### Instruction
Retype the entries word for word, starting at the line that contains "Image resolution: width=375" and continuing through the end of the entries, both included. Leave the pictures out of your answer.
=== Extracted information ===
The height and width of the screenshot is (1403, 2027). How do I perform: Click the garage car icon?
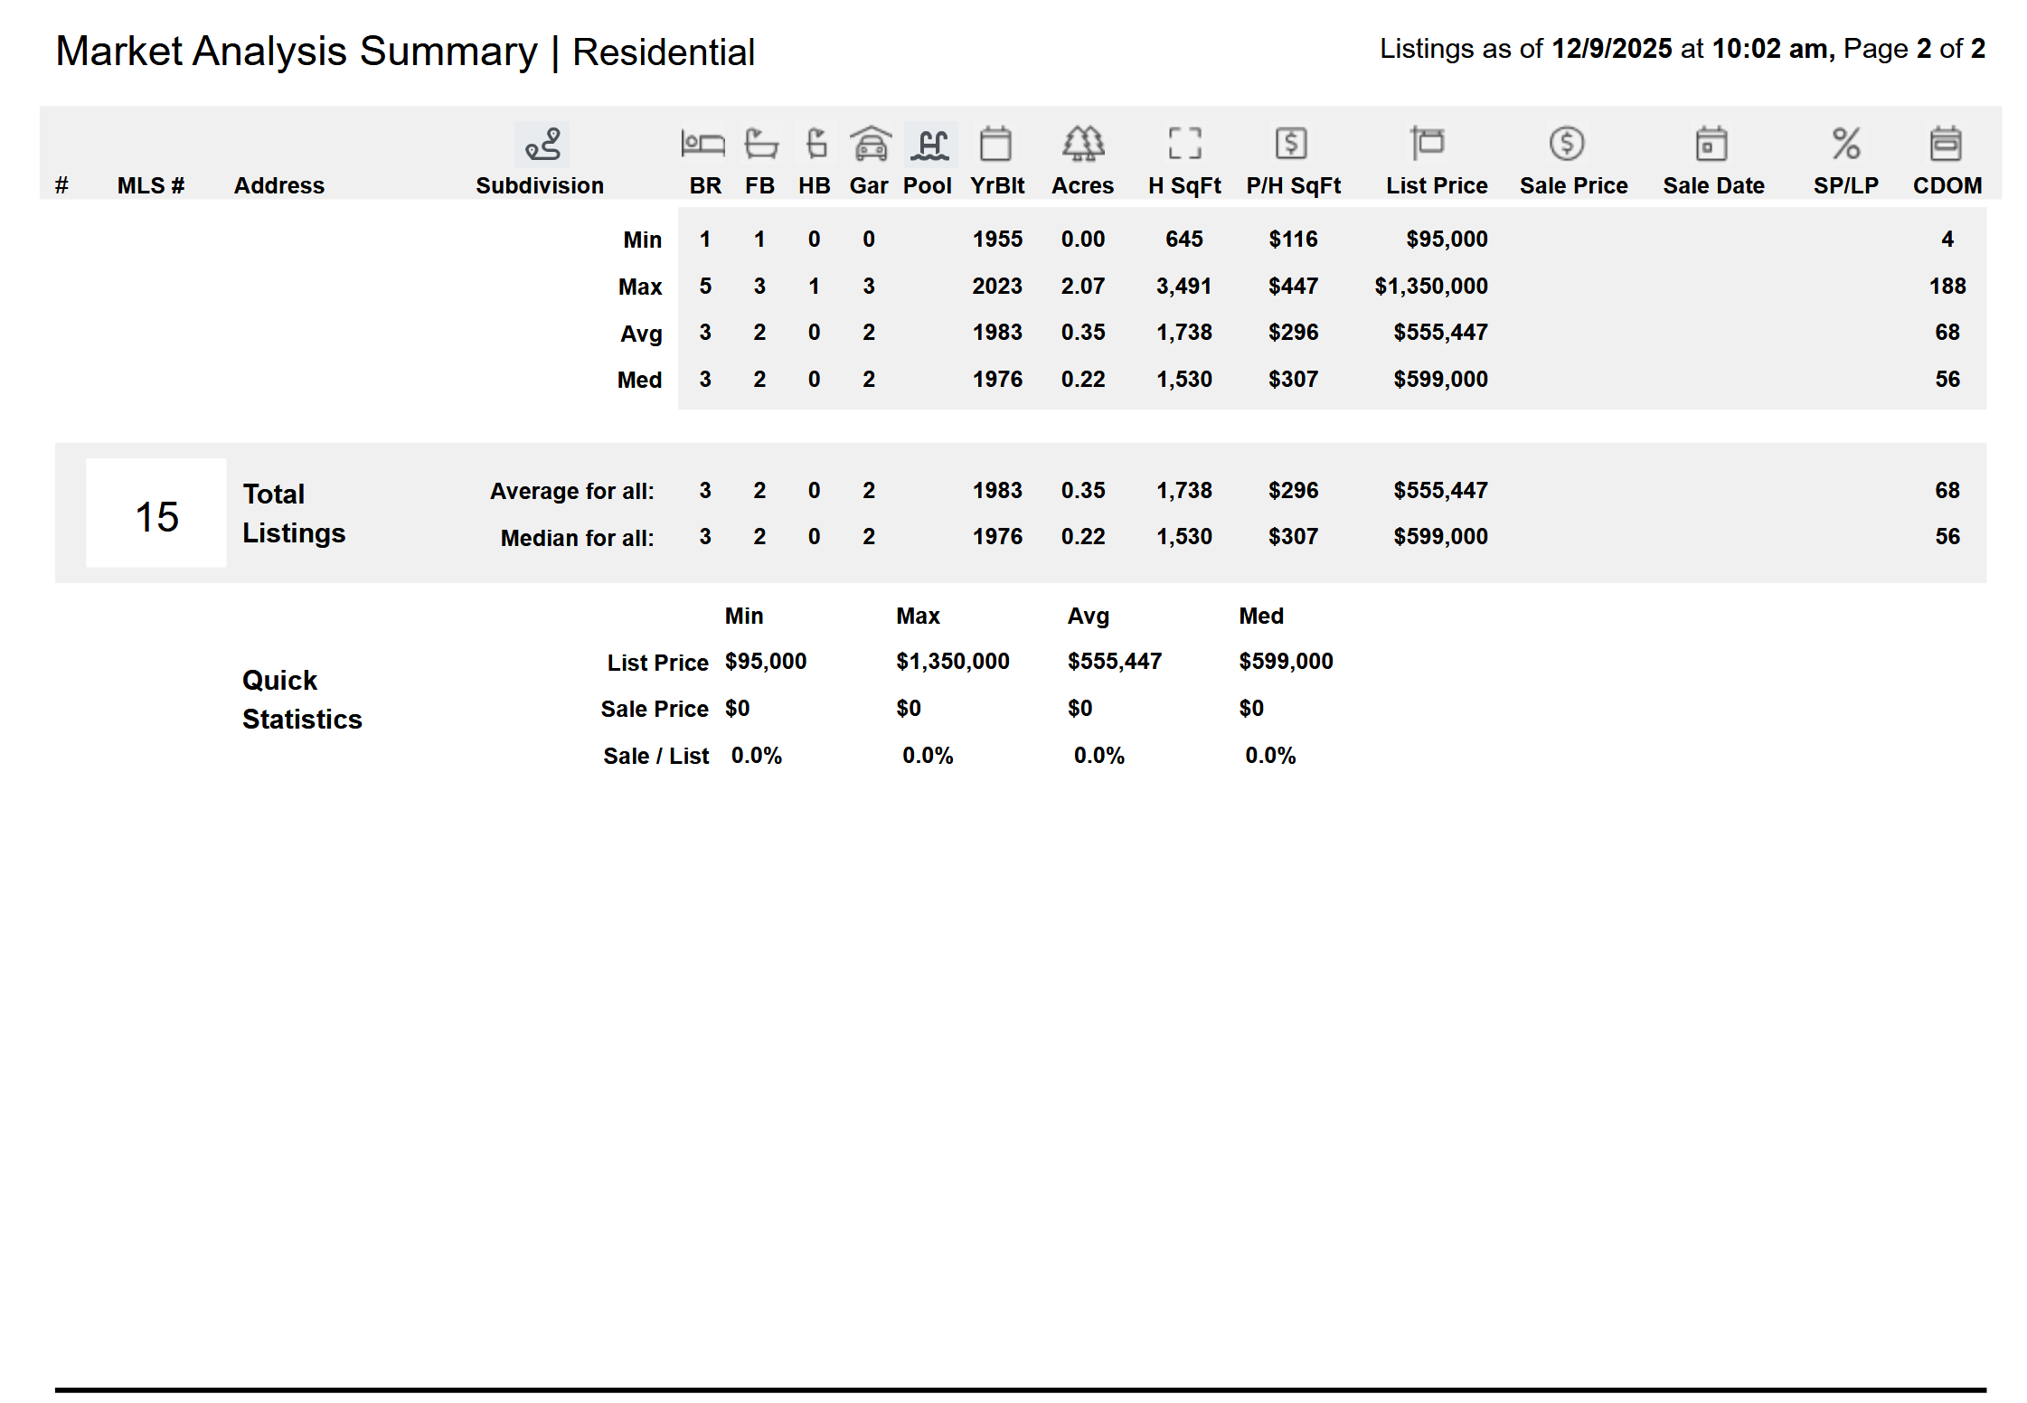tap(870, 144)
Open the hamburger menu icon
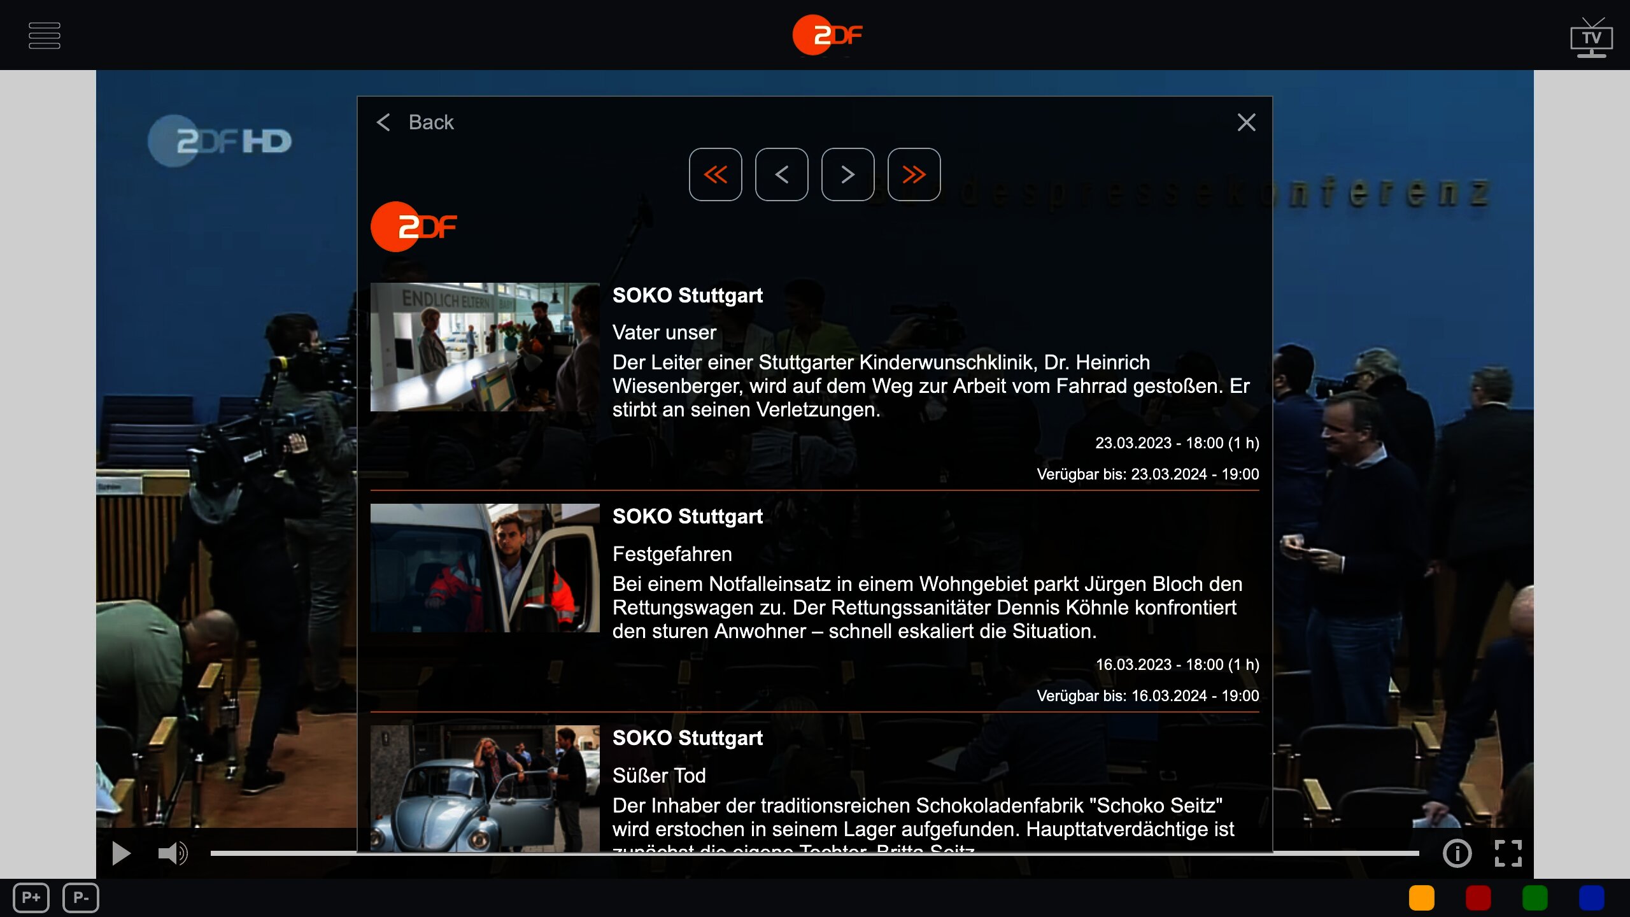Screen dimensions: 1630x917 [x=45, y=36]
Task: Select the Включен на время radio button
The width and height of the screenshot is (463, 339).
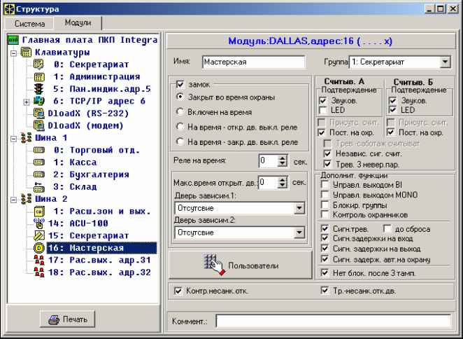Action: click(180, 111)
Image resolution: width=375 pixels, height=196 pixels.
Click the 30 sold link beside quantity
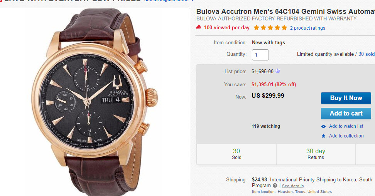click(367, 54)
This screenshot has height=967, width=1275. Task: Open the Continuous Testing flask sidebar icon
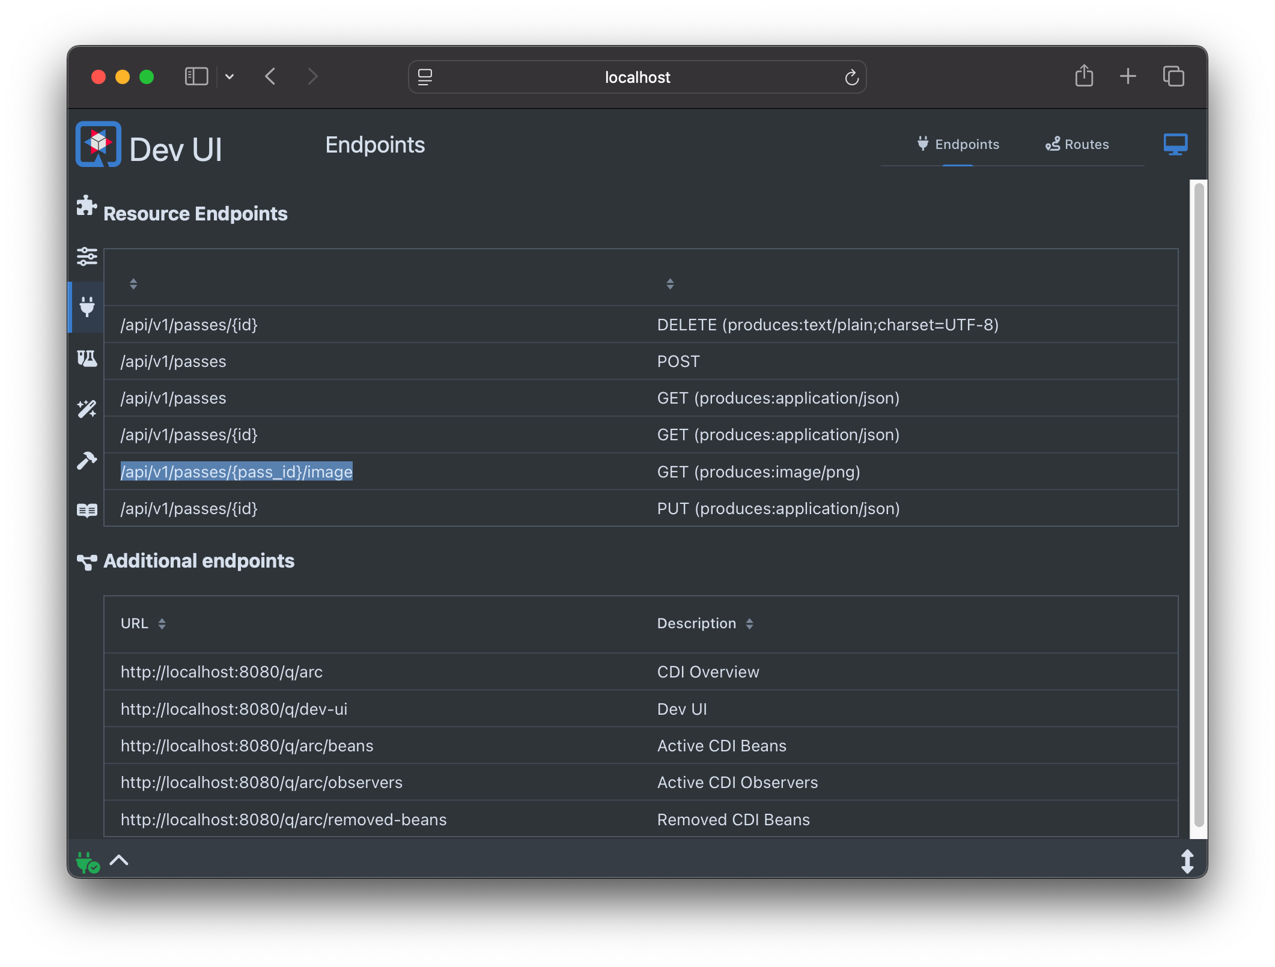click(x=87, y=359)
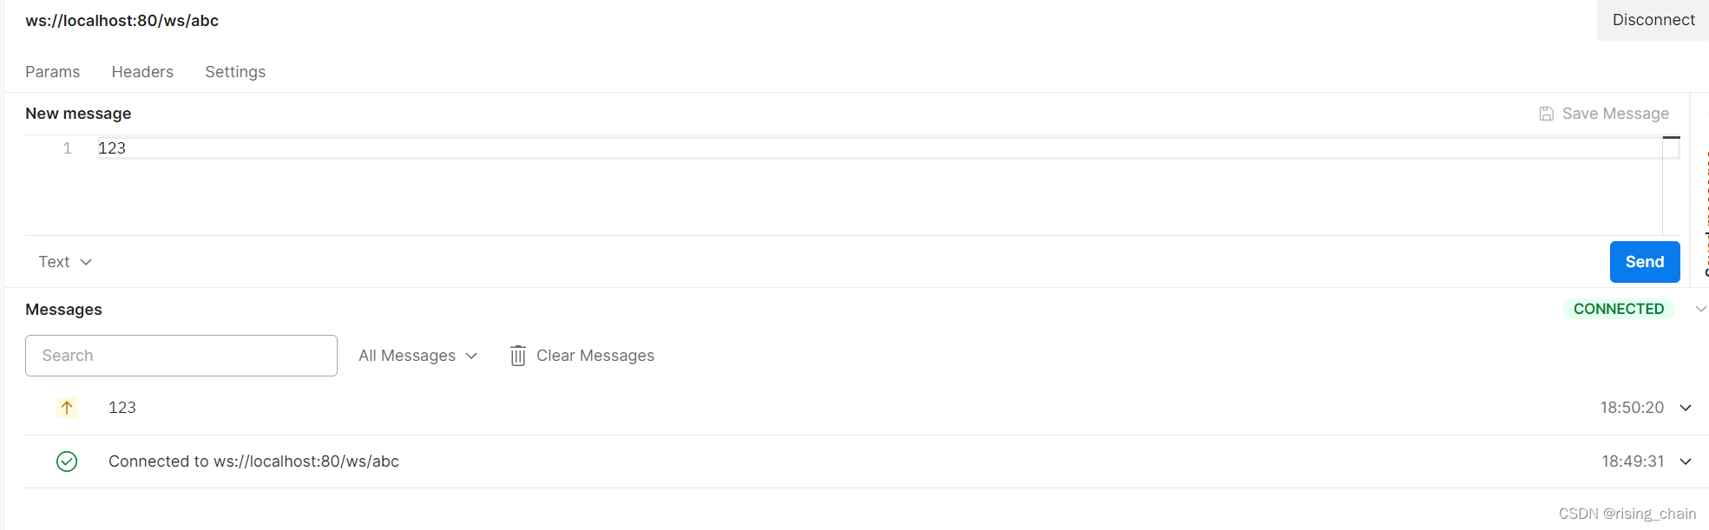Click the blue Send button
Viewport: 1709px width, 530px height.
point(1645,262)
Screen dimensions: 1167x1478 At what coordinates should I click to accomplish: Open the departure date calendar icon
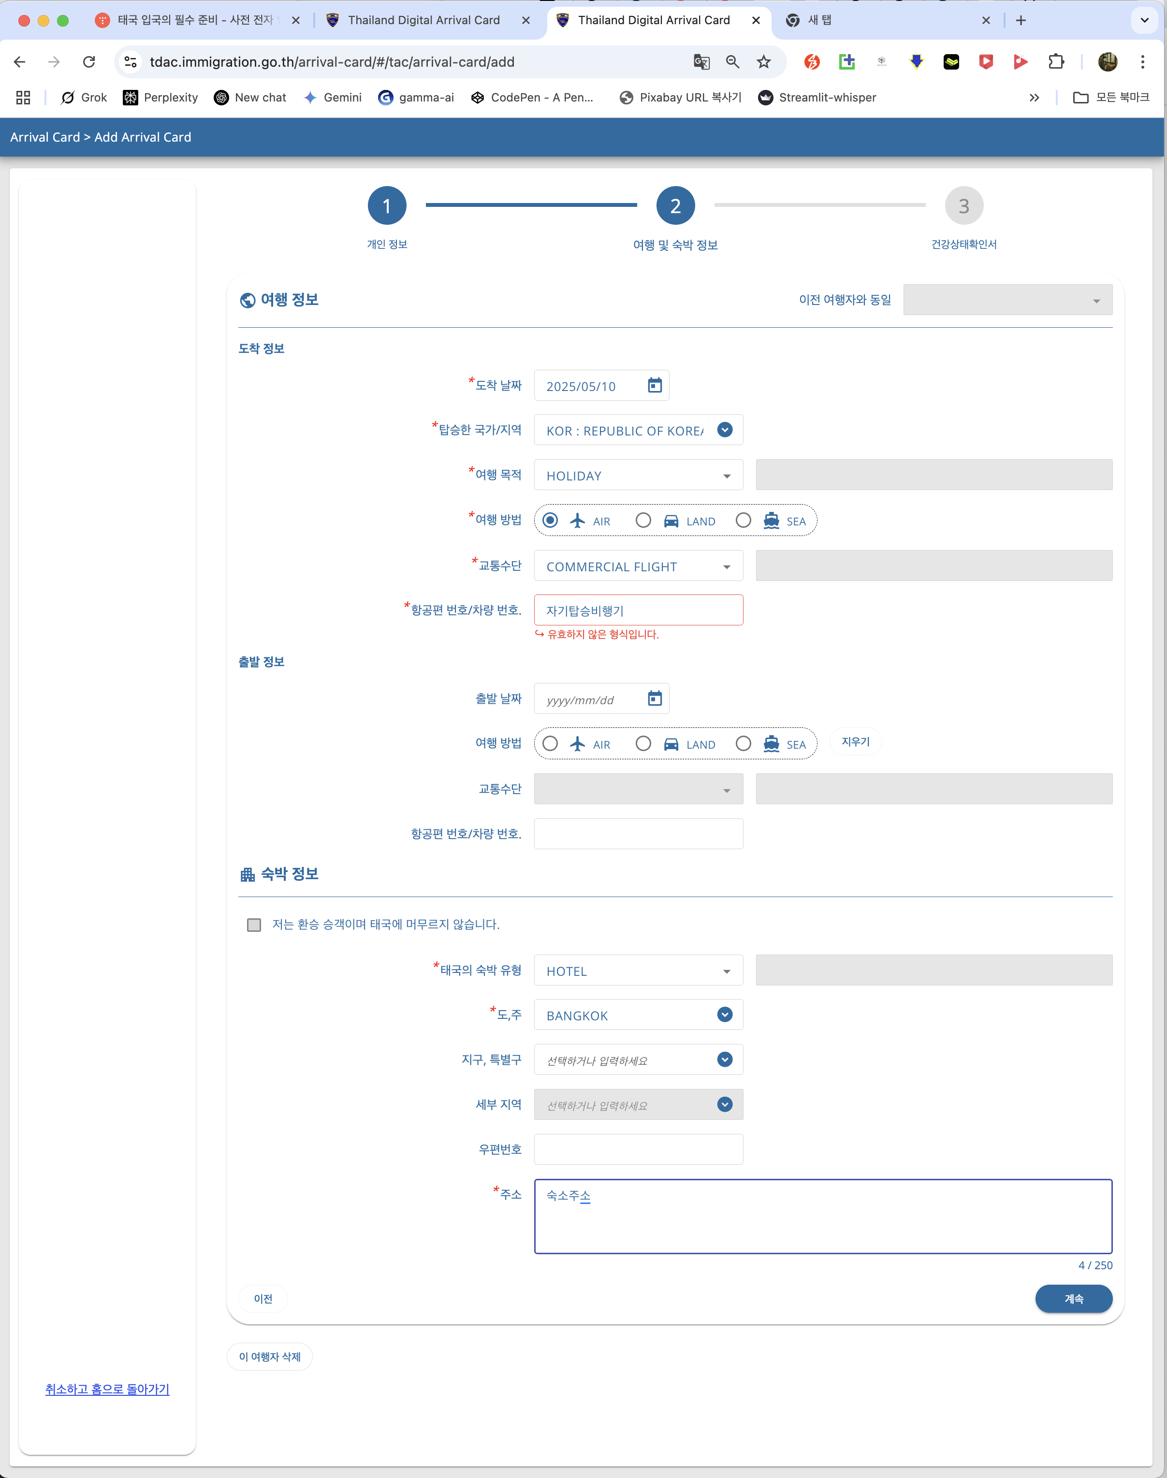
===
### Result
Image resolution: width=375 pixels, height=196 pixels.
Click the 30 sold link beside quantity
click(367, 54)
This screenshot has height=967, width=1275. Task: Open the Continuous Testing flask sidebar icon
click(x=87, y=359)
Click the blue Send button
Viewport: 1709px width, 530px height.
point(1645,262)
Screen dimensions: 1167x1478 At what coordinates should I click to accomplish: Open the departure date calendar icon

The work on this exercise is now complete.